Although LDA and PLS-DA are very powerful classifiers, they generally only permit linear mapping from inputs to outputs [12], and therefore there is a desire to employ more sophisticated machine learning algorithms. Random forests (RF) are a technique used for classification and for the estimation of variable importance based on multiple decision trees [13] and have been used previously in e-nose data analysis for food quality control [14]. Another popular machine learning technique is based on support vector machines (SVM). These are kernel-based classification methods that determine the optimum boundaries (support vectors) that accurately separate classes with the maximum margin between them [15]. These methods have also been effectively used in the classification of e-nose data [16], for the measurement of vapour mixtures by using metal oxide gas sensors [17], in the detection of lung cancer [18], for the assessment of lymph nodes in the course of breast cancer diagnostics [19] and in olfactory signal recognition [20].

Wedge and colleagues [21] employed genetic programming (GP) for vapour classification and reported an average sensitivity and specificity of 0.91 and 0.96 for acetone, 0.86 and 0.88 for dimethyl methylphosphonate (DMMP), 0.79 and 0.87 for methanol, and 0.79 and 0.83 for propanol [21]. However, GP requires a high of expertise in programming, as the relevant cross-over and mutation rates need to be selected and the models constrained in order to reduce bloat, and thus cannot be widely used by non-experts [22, 23]. Therefore, in the present study, we have programmed four different chemometric approaches using the same data as a tool to compare more accessible chemometrics methods for the analysis of e-nose data. These included two discriminant analysis approaches (viz. LDA and PLS-DA), random forests, as well as four SVM which were employed with different kernel-based functions [24]. In order to allow objective comparisons, we used k-fold cross-validation [25] and bootstrapping with replacement [26], and for the test sets only, we compute classification prediction accuracy, sensitivity and specificity from all methods. Prediction accuracy (not to be confused with precision) corresponds to the proportion of the total number of correct predictions as calculated from confusion matrix (for further details, please see Table S1 and its descriptive statistics as shown in the Electronic Supplementary Material (ESM)).

Materials and methods

Data

In a previous study by Wedge et al., an e-nose sensor composed of arrays of organic field-effect transistors (OFETs) had been developed for vapour sensing [21]. As a result of difficulties in the fabrication of sensing materials that are essential for universal sensing [27], the authors focus only on four chemicals: acetone, DMMP, methanol and propan-1-ol. Additionally, these authors indicated that significant enhancement of sensitivity and specificity was accomplished by coating multiple transistors with different semiconducting polymers. Therefore, four OFETs based upon amorphous polytriarylamines (PTAA) were used, and these comprised three terminals (source, drain and gate) based on organic semiconducting polymers in their conductive channel. These were chosen to deliver materials with different electron-donating properties and flexibilities and hence chemical-sensing abilities [21].
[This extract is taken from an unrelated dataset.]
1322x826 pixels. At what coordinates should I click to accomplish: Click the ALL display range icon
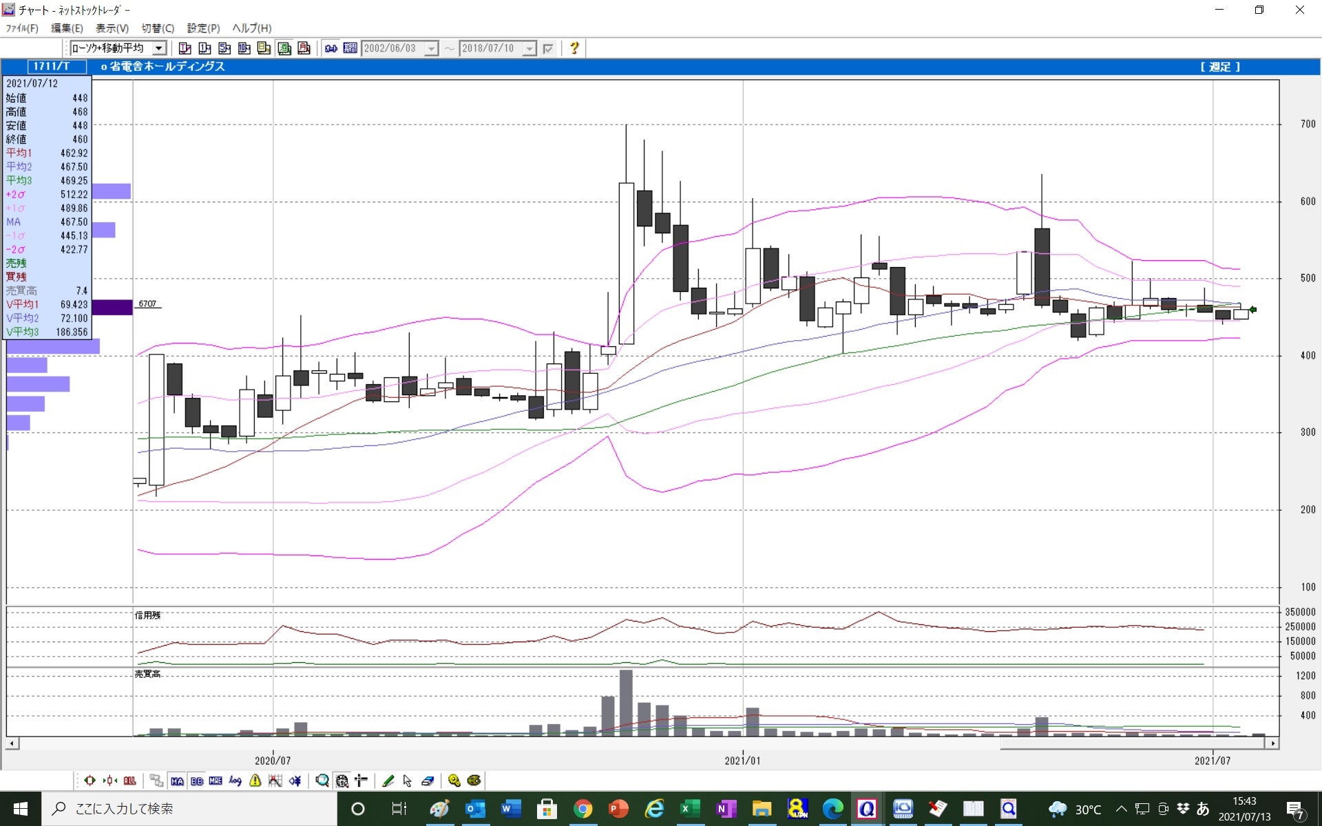coord(130,781)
Upon exposure to the different vapours to the OFETs, data were collected for 4 s. The main characteristics of these OFETs are the “threshold voltage,” reflecting the lowest gate voltage essential to produce an accumulation layer, where the value above indicates that the OFETs is “on” whereas the values below the threshold means that the sensor is “off.” The main data collection characteristics that have been measured from these four OFETs are the following: (1) off current shows the bulk conductivity of the polymer; (2) on resistance shows conductivity in the presence of field effect; and finally, (3) mobility calculated from a series of on current values acquired at altered stepped voltages. This resulted in 12 measurements per sample [21], and these were used for chemometrics analysis in the current study.
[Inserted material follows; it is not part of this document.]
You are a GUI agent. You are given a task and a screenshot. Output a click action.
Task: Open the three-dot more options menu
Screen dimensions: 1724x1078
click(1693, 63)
As explained above three measurements—on resistance, off current and mobility—were aggregated from each of four transistors coated with different semiconducting polymers based upon amorphous polytriarylamines. The four sensors are abbreviated to J49, JM116, OMe and PTAA and are described in full detail in a previous publication. In summary, the complete data matrix consists of 127 observations and 12 variables (4 sensors × 3 measurements) [21].

Modelling process

The R 2.15.0 software environment (http://cran.r-project.org/) was used for data analysis. This environment contains a variety of packages useful for data analysis and is a free open-source program [28]. Data analysis techniques were evaluated in terms of their ability to discriminate between the four different classes (viz. acetone, DMMP, methanol and propanol), and full details of the statistics we used are provided in the Electronic Supplementary Material. All R scripts are freely available from the authors on request.
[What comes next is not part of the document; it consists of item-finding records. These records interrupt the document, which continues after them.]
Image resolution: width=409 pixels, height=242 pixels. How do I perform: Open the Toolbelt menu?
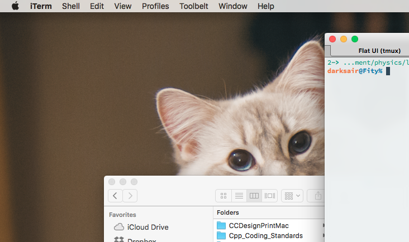coord(193,6)
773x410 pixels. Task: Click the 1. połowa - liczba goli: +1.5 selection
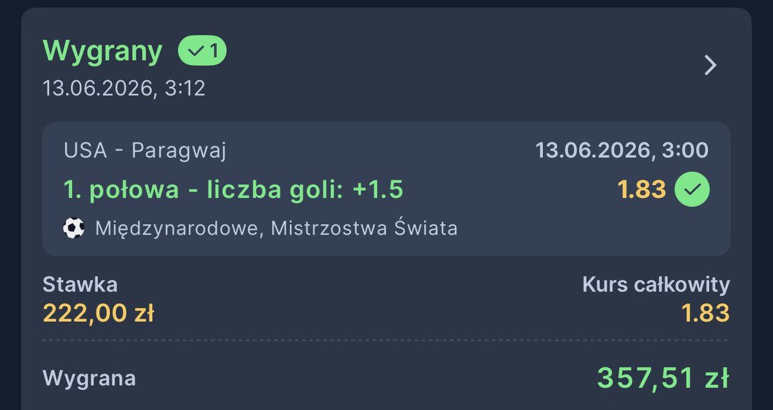click(x=233, y=189)
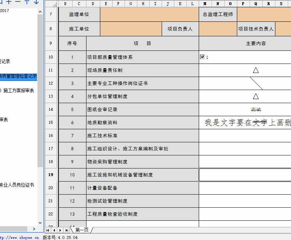The height and width of the screenshot is (240, 291).
Task: Select the 专业人员岗位证书 tree entry
Action: pyautogui.click(x=17, y=185)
A flow chart showing the overall data analysis is shown in Fig. 1. Additionally, data pre-processing (auto-scaling) was performed to place all the variables on a single comparable scale. This process was used as it reduces the influence of large values that may overtly dominate the chemometric analysis [29].

Fig. 1
figure 1

Flow chart showing data preparation steps prior to classification with supervised learning. This classification process also included two different validation methods, and these are detailed within this flow chart. The superscript letter a denotes the seven models that were used for supervised learning which include LDA, PLS-DA, RF and SVM with four different kernel functions

Data preparation

The SVM, RF and PLS-DA algorithms are governed by certain parameters which for SVM depend on the kernel type used for training and prediction [24]; for RF, it will be the number of variables included in each tree and the number of trees in the forest [13]; and, finally, for PLS-DA, the number of non-zero components used in classification [30]. Due to the no free lunch theorems [1] discussed above, it is inadvisable to use the default parameters, as these are not guaranteed to be optimal. In order to assess the most optimal method, we used cross-validation methods. Whilst methods such as leave-one-out (LOO) cross-validation have been used previously to determine the optimal parameters for SVM [31], this may be more biased as only a single sample is removed before the model is constructed with the rest of the samples, and this often provides an overoptimistic impression of model accuracy as the class distribution is kept constant and hence unreliable predictions [32]. Jain et al. reported that statistical confidence intervals constructed for models using bootstrapping are more robust compared to LOO cross-validation [33]. In addition, if one wants to use an experimental design to set up the calibration, bootstrapping is necessary to avoid the position where a single validation split of the training and test sets may inadvertently not reflect the overall data structure and thus may significantly influence the validation process. Therefore, in this study, we estimated these parameters for each of the methods by using bootstrapping which tests several random class distributions as proposed by Efron and Tibshirani [32], and as this gives more representative estimates of the “average” model, it is thus likely to be less biased [12, 32, 33].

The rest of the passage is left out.